Croissance du nombre de doctorants

Les doctorants sont une ressource essentielle à l’avancement des connaissances. Au cours de l’année académique 2012-2013, 50 772 étudiants étaient inscrits dans un programme de doctorat d’une université canadienne (15 354 au Québec) 1, et 6 456 ont diplômé la même année (1 833 au Québec) 2. Ces chiffres augmentent plus rapidement – et sont plus élevés! – que le nombre de professeurs dans les universités canadiennes, qui est passé de 30 399 en 2000-2001 à 41,934 en 2010-2011, soit une augmentation de près de 38 % 3.

Malgré la force du nombre, on sait peu de choses sur l’importance de la recherche effectuée par les doctorants. Alors que beaucoup de travaux se sont intéressés aux facteurs favorisant la réussite d’une thèse de doctorat 4, ou à leur socialisation à la recherche 5 – soit le processus par lesquels ils passent d’étudiants à chercheurs, nous savons peu de choses de la contribution des doctorants à l’avancement des connaissances. En effet, alors qu’historiquement, les doctorants ont été considérés comme un extrant (un « cerveau » produit) du système de la recherche, on devrait plutôt les considérer comme un intrant, une ressource contribuant à la production de nouvelles connaissances pendant leur doctorat.

======

Liste des tâches →
1 – Reproduisez fidèlement le passage de l'extrait sur les doctorants qui commence à « Les doctorants sont » et se termine à « près de 38 % 3. ».
2 – D'après l'extrait sur les doctorants, les affirmations suivantes sont-elles exactes ? Répondez par oui ou par non, en citant mot pour mot les termes décisifs de l'extrait.
(a) En 2012-2013, plus de 50 000 étudiants étaient inscrits en doctorat dans une université canadienne.
(b) Le nombre de professeurs augmente plus vite que le nombre de doctorants.
(c) Historiquement, les doctorants ont été considérés comme un intrant du système de la recherche.

Données listées →

======

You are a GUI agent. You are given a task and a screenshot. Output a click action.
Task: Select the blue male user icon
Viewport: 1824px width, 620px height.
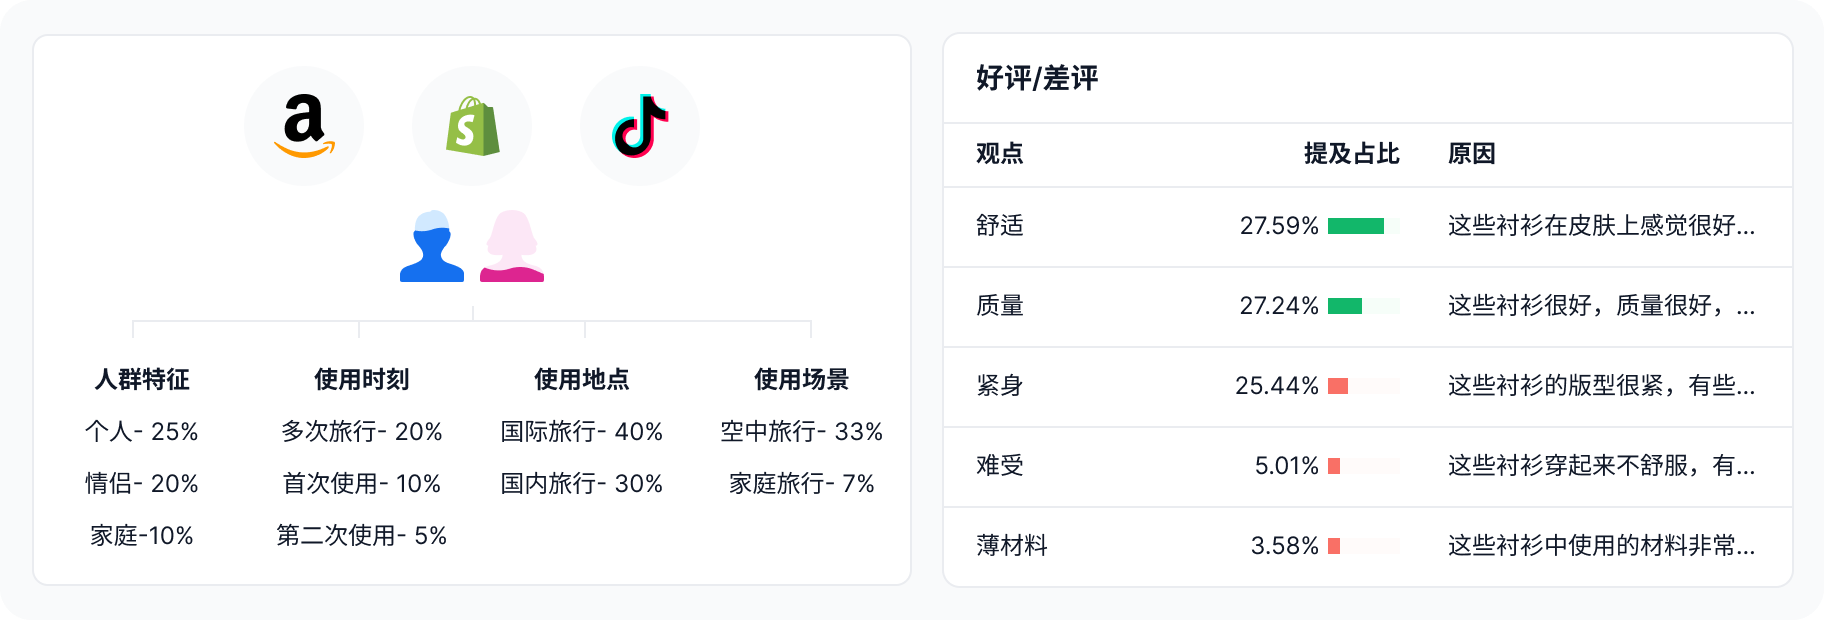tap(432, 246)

======

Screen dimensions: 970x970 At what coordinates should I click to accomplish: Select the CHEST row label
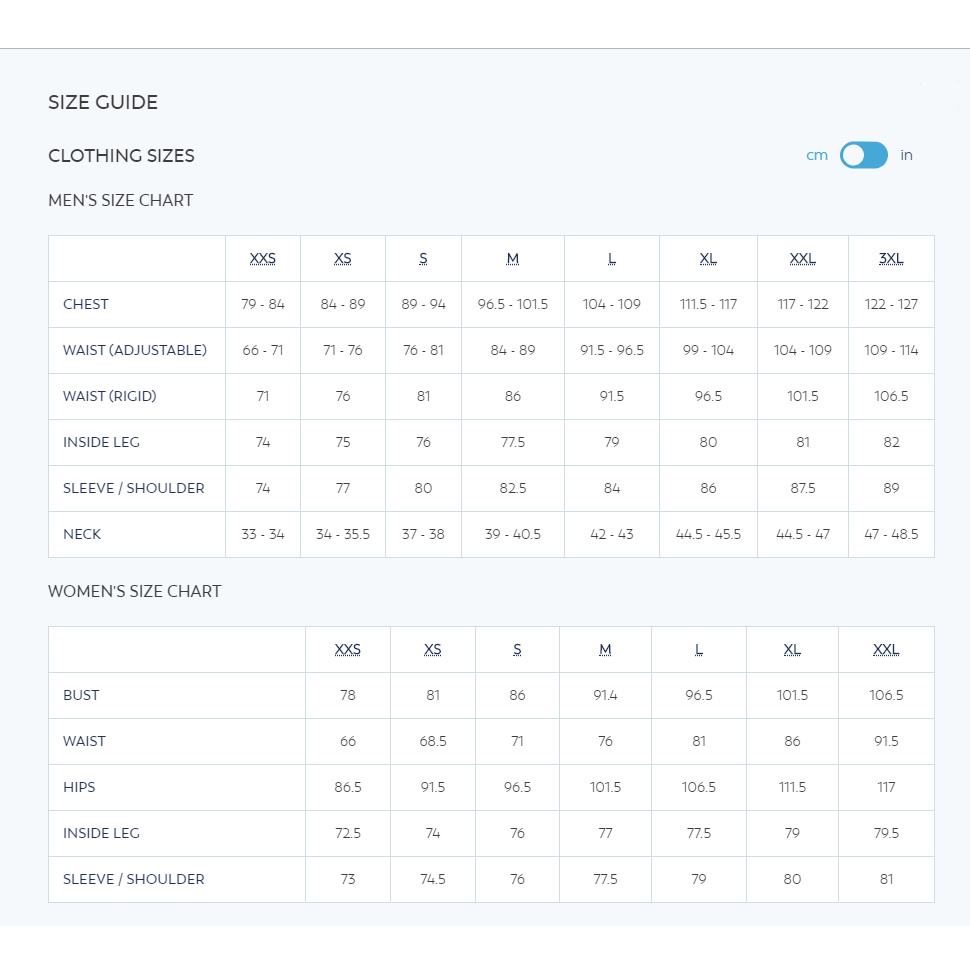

======

Les réponses →
1 –
Les doctorants sont une ressource essentielle à l’avancement des connaissances. Au cours de l’année académique 2012-2013, 50 772 étudiants étaient inscrits dans un programme de doctorat d’une université canadienne (15 354 au Québec) 1, et 6 456 ont diplômé la même année (1 833 au Québec) 2. Ces chiffres augmentent plus rapidement – et sont plus élevés! – que le nombre de professeurs dans les universités canadiennes, qui est passé de 30 399 en 2000-2001 à 41,934 en 2010-2011, soit une augmentation de près de 38 % 3.

2 –
(a) Oui : « 50 772 étudiants étaient inscrits dans un programme de doctorat d’une université canadienne ».
(b) Non : « Ces chiffres augmentent plus rapidement – et sont plus élevés! – que le nombre de professeurs ».
(c) Non : « historiquement, les doctorants ont été considérés comme un extrant ».